▸ WORK REQUIRED
Lines from the one containing "Where should I click to: Select" through the last line of the records below need to be repeated exactly; nothing else, and no pictures.

-=-=-=-=-

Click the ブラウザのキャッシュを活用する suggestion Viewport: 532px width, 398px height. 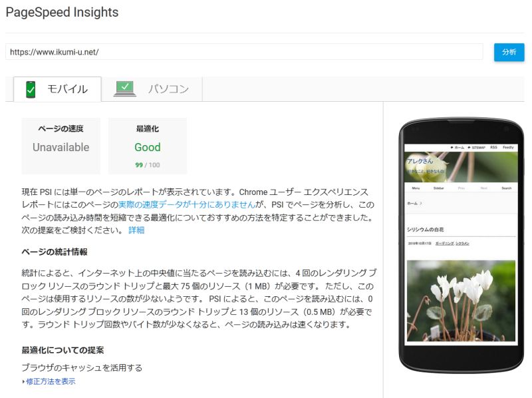[x=82, y=368]
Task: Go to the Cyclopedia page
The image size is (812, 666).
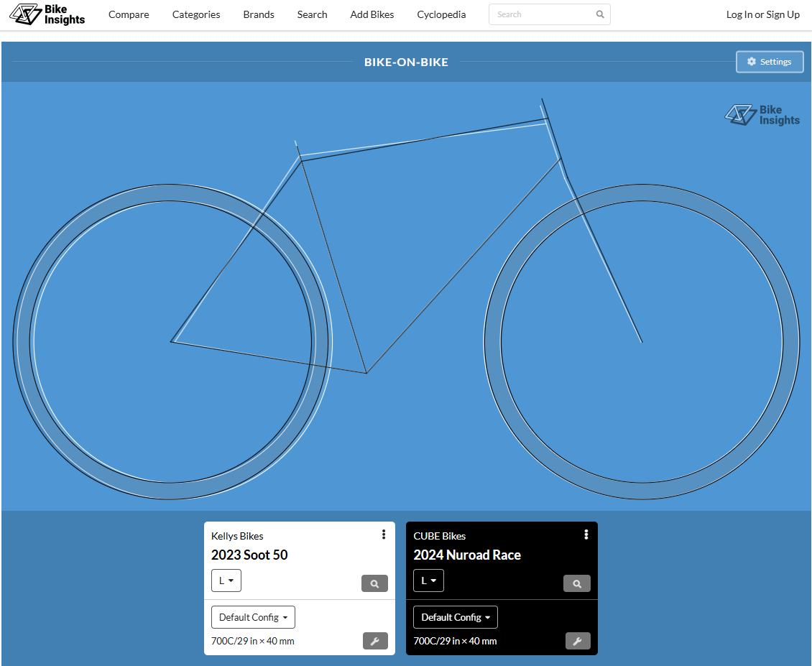Action: (x=441, y=14)
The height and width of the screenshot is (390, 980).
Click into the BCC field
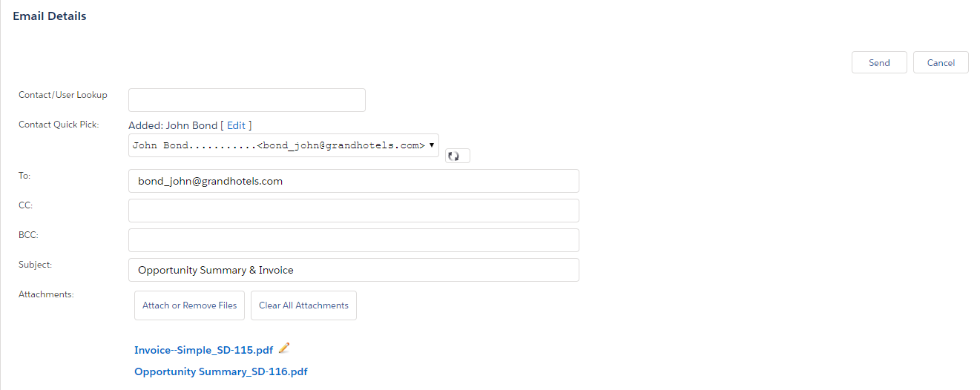tap(354, 240)
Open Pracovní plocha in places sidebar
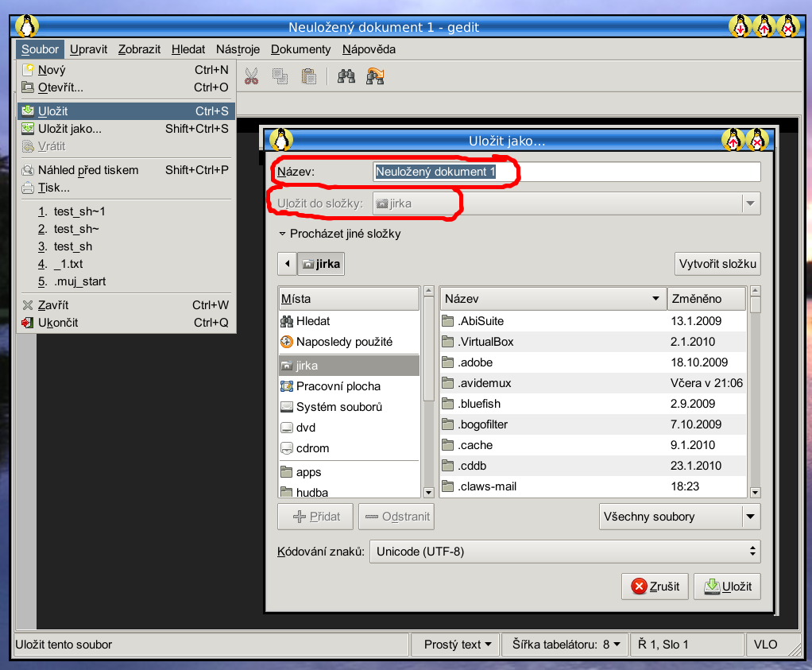 point(338,386)
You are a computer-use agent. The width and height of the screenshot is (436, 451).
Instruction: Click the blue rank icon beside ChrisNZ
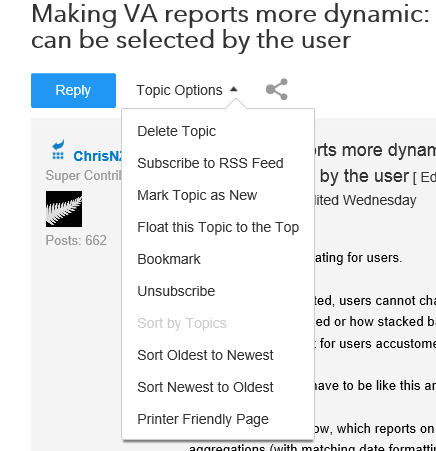pos(58,150)
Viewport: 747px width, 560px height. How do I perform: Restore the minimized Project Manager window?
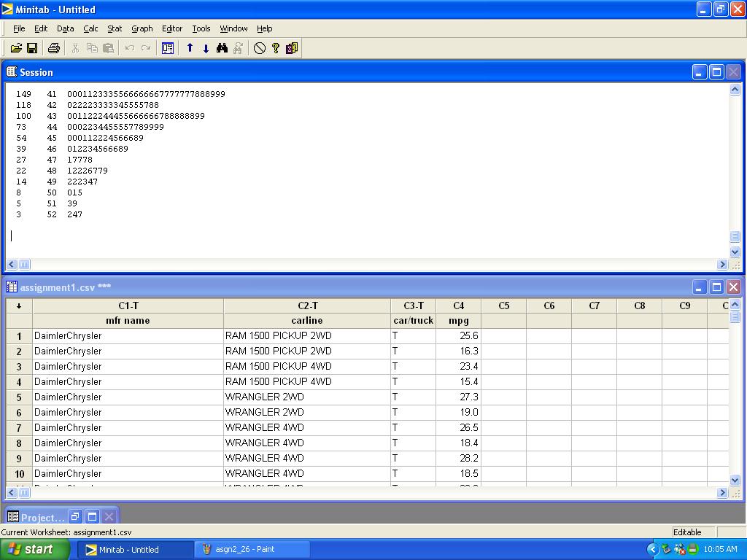pyautogui.click(x=75, y=517)
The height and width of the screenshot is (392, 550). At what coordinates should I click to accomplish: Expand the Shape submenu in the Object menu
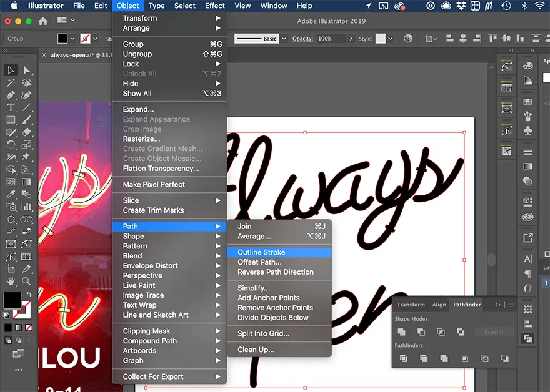pyautogui.click(x=133, y=236)
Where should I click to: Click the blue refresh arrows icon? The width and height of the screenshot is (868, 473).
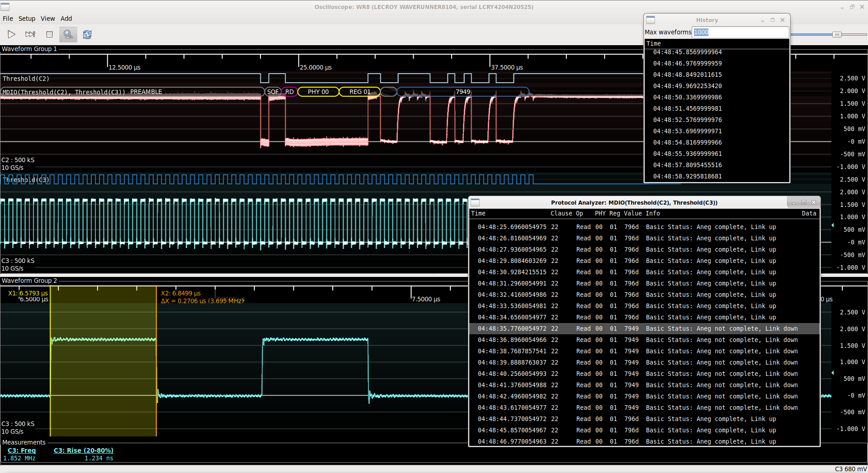point(87,34)
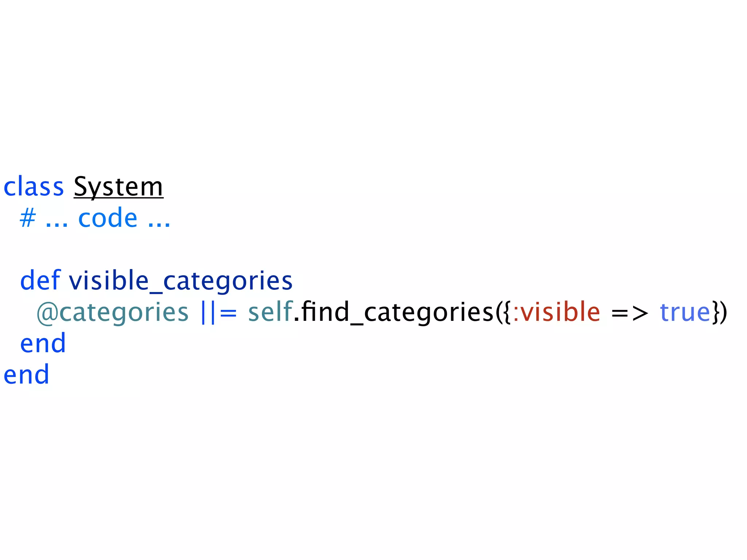This screenshot has height=560, width=747.
Task: Click the underlined System class name
Action: [x=119, y=187]
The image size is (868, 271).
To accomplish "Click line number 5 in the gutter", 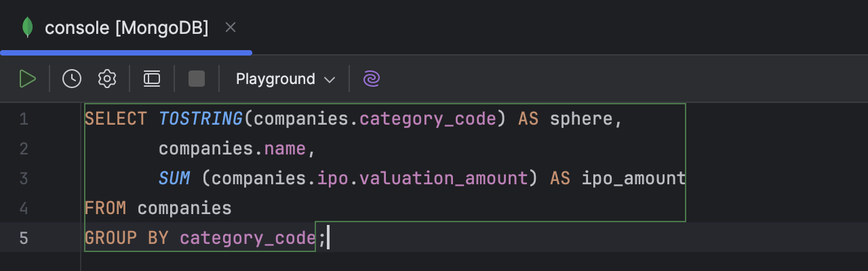I will (24, 238).
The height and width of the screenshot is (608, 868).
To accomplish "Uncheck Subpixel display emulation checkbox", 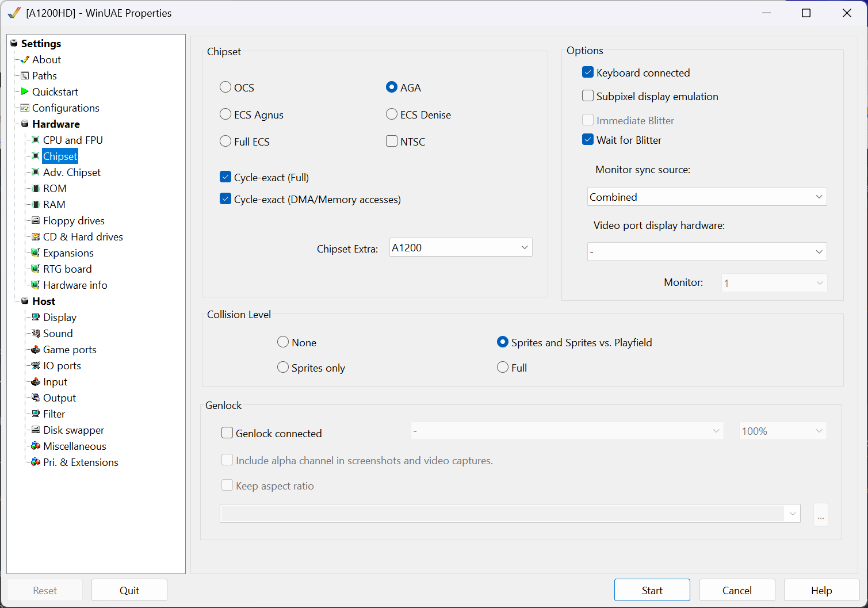I will [x=588, y=96].
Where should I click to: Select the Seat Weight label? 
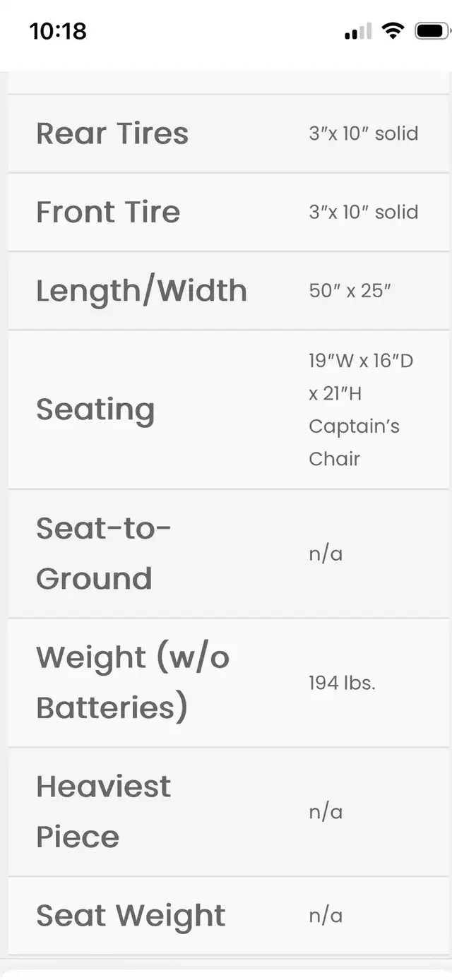[x=131, y=916]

-=-=-=-=-

▸ SOLUTION
Where should I click to: Select the Seat Weight label? 
[x=131, y=916]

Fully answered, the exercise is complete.